- [PASSAGE PROVIDED]
************
Back in Italia for my second annual guitar workshop in the Dolomites. Spent the first few days visiting with friends living around Lago Maggiore in Arona and Venegono.
Arona is the perfect spot to dine Italian and enjoy a mountain lake view. There was a new restaurant just sound of Arona centro, on a boat. Really a great place to hang out with my good friend Matteo. The food and outdoors never disappoint. Well, almost never. My friend Miriam treated me to supposedly great pizza at a restaurant near the east bank of Lago di Commabio. Honestly, I like Blaze Pizza better than the pizza in Italy.
Tuesday morning, I began my six-hour drive east on the autostrada to Pipistrel Aircraft manufacturing company, located in Gorizia (near the Slovenian border northeast of Venice), to give a talk to their flight testers. Two hours out from my destination, it happened. I stopped at an Autogrill for a "pitstop." When I stood up from the toilet, I was puzzled as to why the toilet wouldn't stop flushing. I looked down with great dismay to see my phone in the toilet, surrounded by water that was surging around it. I pulled it out, using the washroom dryer to dry it out. It flickered a few times, but was done. I didn't panic. I went to the car, retrieved my spare phone (which I hadn't used in two years). It had no SIM card, but no worries, I thought I would put in the one in my primary phone. But I couldn’t figure out how to make it fit! And the autogrill didn't sell SIM cards. So now what? Two hours left to Pipistrel, a place I had never been, with my time margin to arrive at zero. So I used the Wi-Fi at the Autogrill to email my colleague a Pipistrel. And I brought up the Google Maps app, updating it so it would function. I took a screen capture of the route and set off. Fortunately, Google Maps in offline mode updated my position. I made it to Pipistrel an hour late and gave my SFTE brief, and had an amazing airplane tour.
The Pipistrel engineers showed me how to put the SIM card into my spare phone (I hadn’t turned it correctly). So I stayed in the town of Goiza for the night. Booked into a nice hotel and spent the next 2 hours updating all the apps so they work. Only to discover, my old spare was at its memory limit, which limited its usefulness as the most important app, Google Maps would keep failing. And the old OS wasn’t compatible with my password manager, limiting what I could log into (Big lesson, same as flight test. Ops, check everything BEFORE takeoff. Found a fabulous ristorante in the typical nice Italian centro.
The next day, I drove 3 hours to Roberto della Vecchia's guitar workshop in the
Dolomites. The views were as stunning as
I remember. And most of the attendees
were people from the previous year.
Roberto Del Vecchio had arranged for Steve Kaufman, a world-famous flat picker, to be his co-instructor. The next 3 days were magic. I started to understand more, and for the first time, how to improvise. The instructors were patient, and this group was so friendly. It feels like a real family.
I left feeling like I had made it to a new level, at least in understanding, of how to improvise and not just read the music one way. I resolved to play the guitar every day (let’s see how that works out). On the last day, we went for a mountain hike. After we stopped for some Italian hot cioccolato, which is sooo much better than any hot chocolate in the U.S.


Then back to Venegono to take a friend to a lovely dinner. Monday AM. Bright and early off to the UK for fun and games!
************
- [Collected data entries]
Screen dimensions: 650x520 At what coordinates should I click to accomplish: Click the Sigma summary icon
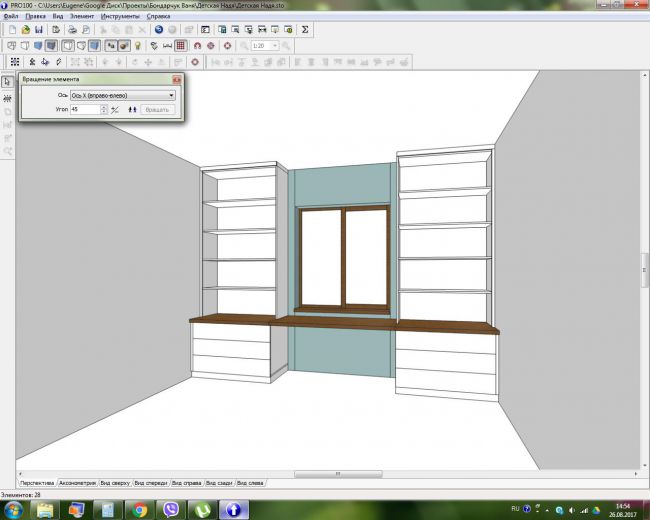[x=305, y=30]
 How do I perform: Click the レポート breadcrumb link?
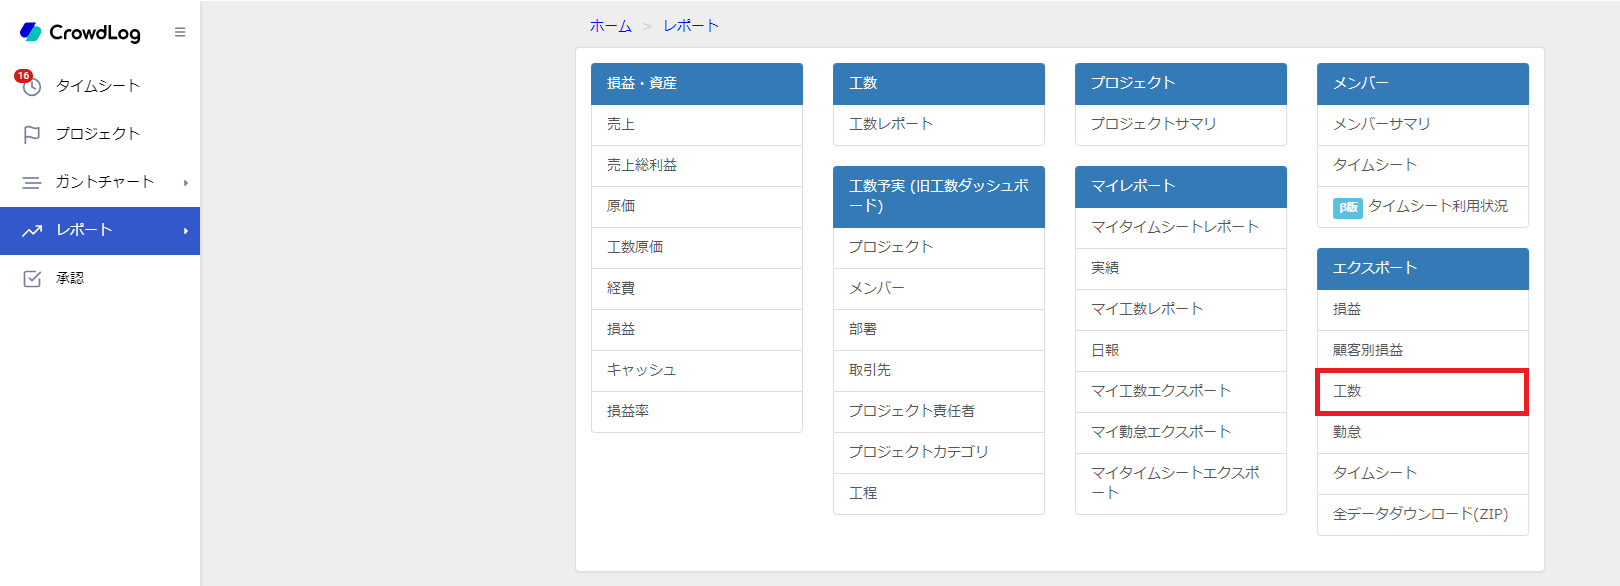tap(691, 26)
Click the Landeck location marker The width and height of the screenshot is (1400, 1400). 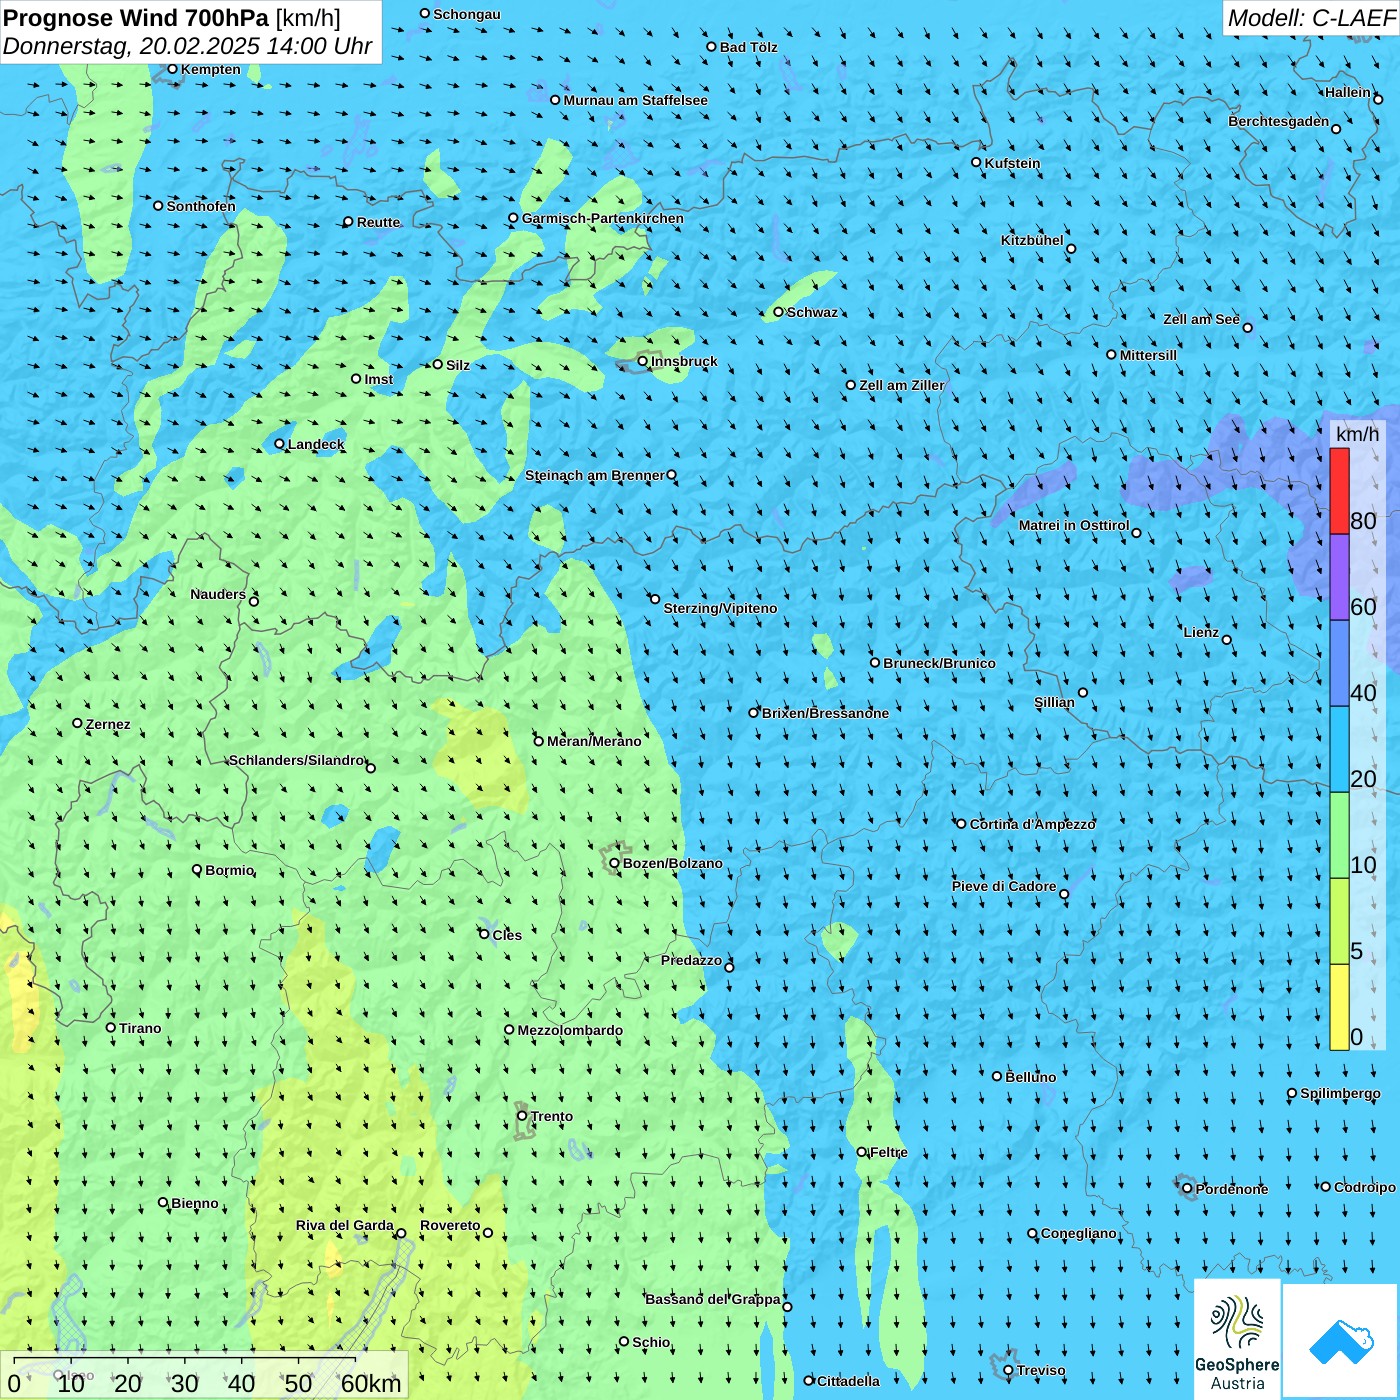coord(279,444)
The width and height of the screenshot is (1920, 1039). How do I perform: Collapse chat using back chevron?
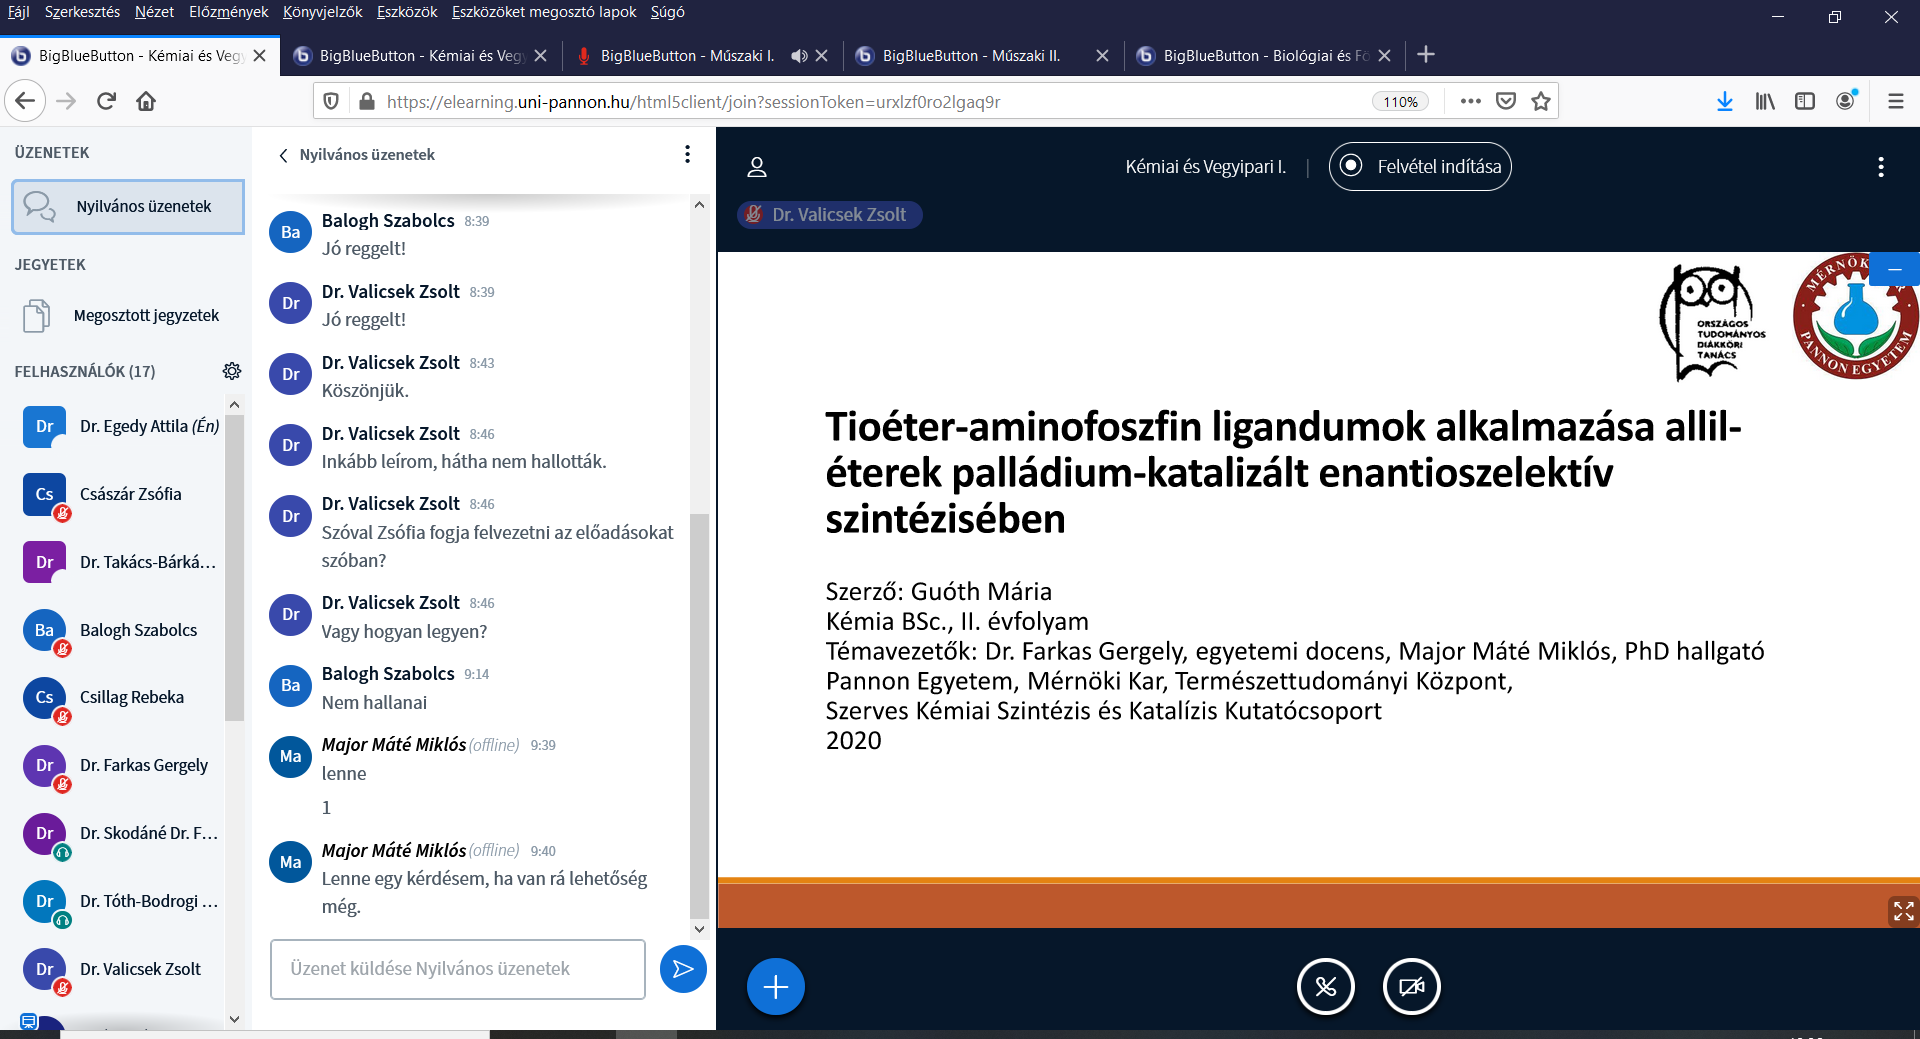(284, 155)

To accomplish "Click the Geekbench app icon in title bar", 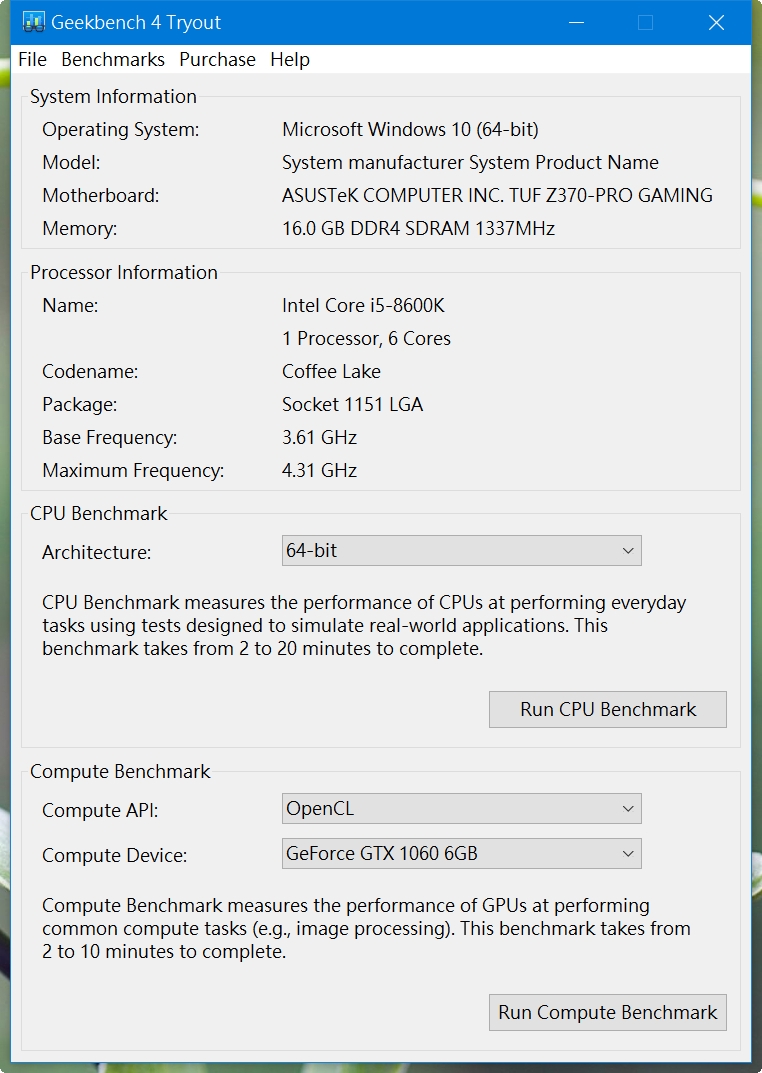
************
- [YOUR GOAL] Rewrite the paragraph of the travel account beginning "Roberto Del Vecchio had arranged" as a short bulleted list that keeps its main facts.

- [COMPLETED TASK]
- Roberto Del Vecchio arranged for Steve Kaufman, a world-famous flat picker, to co-instruct.
- The next 3 days were magic.
- For the first time, the writer began to understand more about how to improvise.
- The instructors were patient and the group was very friendly, like a real family.